Koran Tempo edisi Jumat, 29 Maret 2019 menulis, HTK meminta Bowo mengupayakan terjalinnya kembali kesepakatan bisnis mereka dengan Pupuk Indonesia. Usaha Bowo berbuah hasil karena pada Februari lalu, HTK dan PT Pupuk Logistik Indonesia, anak perusahaan PT Pupuk Indonesia, menandatangani memorandum kesepahaman.
Salah satu materi yang termuat dalam nota kesepahaman ini adalah difungsikannya kembali kapal milik HTK oleh PT Pupuk Logistik Indonesia.
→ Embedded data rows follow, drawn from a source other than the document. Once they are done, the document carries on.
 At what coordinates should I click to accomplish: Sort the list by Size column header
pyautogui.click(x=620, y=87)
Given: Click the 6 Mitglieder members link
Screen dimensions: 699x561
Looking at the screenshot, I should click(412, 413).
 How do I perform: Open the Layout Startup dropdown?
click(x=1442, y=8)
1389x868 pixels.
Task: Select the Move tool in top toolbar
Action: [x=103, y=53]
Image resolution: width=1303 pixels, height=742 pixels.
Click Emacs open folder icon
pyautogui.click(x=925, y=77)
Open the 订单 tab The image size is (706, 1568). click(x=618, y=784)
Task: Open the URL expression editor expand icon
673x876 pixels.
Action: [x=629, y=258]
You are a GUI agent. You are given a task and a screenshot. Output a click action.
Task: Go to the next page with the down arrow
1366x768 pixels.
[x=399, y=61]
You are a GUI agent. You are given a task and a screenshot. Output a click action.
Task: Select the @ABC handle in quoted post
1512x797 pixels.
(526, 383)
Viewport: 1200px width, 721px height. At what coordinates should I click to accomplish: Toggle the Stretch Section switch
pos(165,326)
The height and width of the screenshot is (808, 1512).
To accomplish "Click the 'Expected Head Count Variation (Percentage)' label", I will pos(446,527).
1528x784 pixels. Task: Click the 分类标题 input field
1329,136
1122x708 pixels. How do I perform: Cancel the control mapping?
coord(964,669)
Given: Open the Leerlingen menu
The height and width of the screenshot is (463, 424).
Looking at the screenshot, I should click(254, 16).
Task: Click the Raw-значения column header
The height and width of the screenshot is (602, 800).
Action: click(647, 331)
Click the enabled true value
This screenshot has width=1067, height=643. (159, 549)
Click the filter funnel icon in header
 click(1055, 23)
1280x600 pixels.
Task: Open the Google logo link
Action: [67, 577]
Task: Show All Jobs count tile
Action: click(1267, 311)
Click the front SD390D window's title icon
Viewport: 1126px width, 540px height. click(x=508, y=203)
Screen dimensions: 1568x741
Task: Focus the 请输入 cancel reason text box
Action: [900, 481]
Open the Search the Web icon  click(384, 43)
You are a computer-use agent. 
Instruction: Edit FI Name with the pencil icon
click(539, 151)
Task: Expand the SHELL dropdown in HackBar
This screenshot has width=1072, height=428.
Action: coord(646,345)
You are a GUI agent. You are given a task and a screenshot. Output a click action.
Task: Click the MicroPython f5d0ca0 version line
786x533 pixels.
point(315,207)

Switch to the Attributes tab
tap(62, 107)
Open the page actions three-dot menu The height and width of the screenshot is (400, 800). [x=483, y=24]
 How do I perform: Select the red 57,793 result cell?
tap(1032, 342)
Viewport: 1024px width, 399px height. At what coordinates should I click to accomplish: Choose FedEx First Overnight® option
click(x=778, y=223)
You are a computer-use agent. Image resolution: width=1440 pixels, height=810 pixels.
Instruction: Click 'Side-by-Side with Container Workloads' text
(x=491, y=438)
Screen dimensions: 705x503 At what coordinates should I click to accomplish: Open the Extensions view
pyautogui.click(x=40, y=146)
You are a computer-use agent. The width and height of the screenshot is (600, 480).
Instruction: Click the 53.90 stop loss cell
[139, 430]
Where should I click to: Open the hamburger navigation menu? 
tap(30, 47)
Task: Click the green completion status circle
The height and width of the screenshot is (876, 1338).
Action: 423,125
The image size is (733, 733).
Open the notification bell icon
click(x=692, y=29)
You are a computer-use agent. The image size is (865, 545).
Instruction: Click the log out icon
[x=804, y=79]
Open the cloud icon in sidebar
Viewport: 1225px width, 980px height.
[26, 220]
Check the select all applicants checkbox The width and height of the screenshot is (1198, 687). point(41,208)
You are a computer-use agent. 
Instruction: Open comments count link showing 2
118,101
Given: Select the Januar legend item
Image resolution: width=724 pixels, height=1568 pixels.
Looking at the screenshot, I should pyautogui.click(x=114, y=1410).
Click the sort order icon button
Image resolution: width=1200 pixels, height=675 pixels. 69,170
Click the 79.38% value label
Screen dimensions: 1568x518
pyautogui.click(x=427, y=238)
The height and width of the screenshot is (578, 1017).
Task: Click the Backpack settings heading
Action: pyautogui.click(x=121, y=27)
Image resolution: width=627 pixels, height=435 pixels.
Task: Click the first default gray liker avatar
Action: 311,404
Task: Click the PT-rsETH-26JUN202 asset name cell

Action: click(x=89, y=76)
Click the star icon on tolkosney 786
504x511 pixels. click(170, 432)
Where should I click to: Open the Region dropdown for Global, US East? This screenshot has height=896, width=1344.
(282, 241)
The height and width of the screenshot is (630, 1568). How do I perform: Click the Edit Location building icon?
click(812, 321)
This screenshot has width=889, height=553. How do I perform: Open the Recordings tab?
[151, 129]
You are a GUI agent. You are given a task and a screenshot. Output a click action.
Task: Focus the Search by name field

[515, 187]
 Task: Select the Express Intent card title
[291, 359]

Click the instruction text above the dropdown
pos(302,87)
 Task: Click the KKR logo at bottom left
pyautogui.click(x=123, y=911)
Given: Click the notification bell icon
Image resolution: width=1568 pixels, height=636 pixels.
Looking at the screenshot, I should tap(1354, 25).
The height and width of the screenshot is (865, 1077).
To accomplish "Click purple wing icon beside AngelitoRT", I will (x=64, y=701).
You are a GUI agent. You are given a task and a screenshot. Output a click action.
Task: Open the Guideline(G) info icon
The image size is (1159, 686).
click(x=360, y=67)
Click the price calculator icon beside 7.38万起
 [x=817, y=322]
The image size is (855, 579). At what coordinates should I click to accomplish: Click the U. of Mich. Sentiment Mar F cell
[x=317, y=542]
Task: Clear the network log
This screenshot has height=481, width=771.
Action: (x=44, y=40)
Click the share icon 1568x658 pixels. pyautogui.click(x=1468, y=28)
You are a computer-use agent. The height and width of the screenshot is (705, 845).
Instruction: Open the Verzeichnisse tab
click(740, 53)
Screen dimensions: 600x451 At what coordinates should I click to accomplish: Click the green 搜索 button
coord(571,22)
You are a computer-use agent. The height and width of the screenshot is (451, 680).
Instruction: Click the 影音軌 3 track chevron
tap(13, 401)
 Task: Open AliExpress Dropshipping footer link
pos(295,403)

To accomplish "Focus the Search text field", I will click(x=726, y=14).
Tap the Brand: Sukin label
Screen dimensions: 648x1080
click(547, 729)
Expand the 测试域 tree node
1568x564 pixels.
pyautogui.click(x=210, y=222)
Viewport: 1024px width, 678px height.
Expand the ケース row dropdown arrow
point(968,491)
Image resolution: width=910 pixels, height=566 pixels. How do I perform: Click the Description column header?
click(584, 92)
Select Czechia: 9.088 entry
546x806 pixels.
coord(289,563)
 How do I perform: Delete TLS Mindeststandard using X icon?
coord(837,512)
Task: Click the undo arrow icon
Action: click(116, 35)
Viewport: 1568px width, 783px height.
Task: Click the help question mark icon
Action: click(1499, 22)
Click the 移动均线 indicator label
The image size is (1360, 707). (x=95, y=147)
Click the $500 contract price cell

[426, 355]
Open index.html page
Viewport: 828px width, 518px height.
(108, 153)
Bowo diduga meminta upah dari HTK atas biaya angkut sebesar US$ 2 per metrik ton. Komisi Pemberantasan Korupsi telah menyita duit senilai total Rp 8 miliar dari tangan Bowo. Bersamaan dengan itu, Bowo ditetapkan sebagai tersangka.
Wijaya meyakinkan, direksi perusahaannya tidak terlibat dalam kasus rasuah yang menjerat Bowo. Adapun kasus yang menjerat politikus Golkar itu pun diklaim tidak ada hubungannya dengan pendistribusian pupuk, baik subsidi maupun non-subsidi.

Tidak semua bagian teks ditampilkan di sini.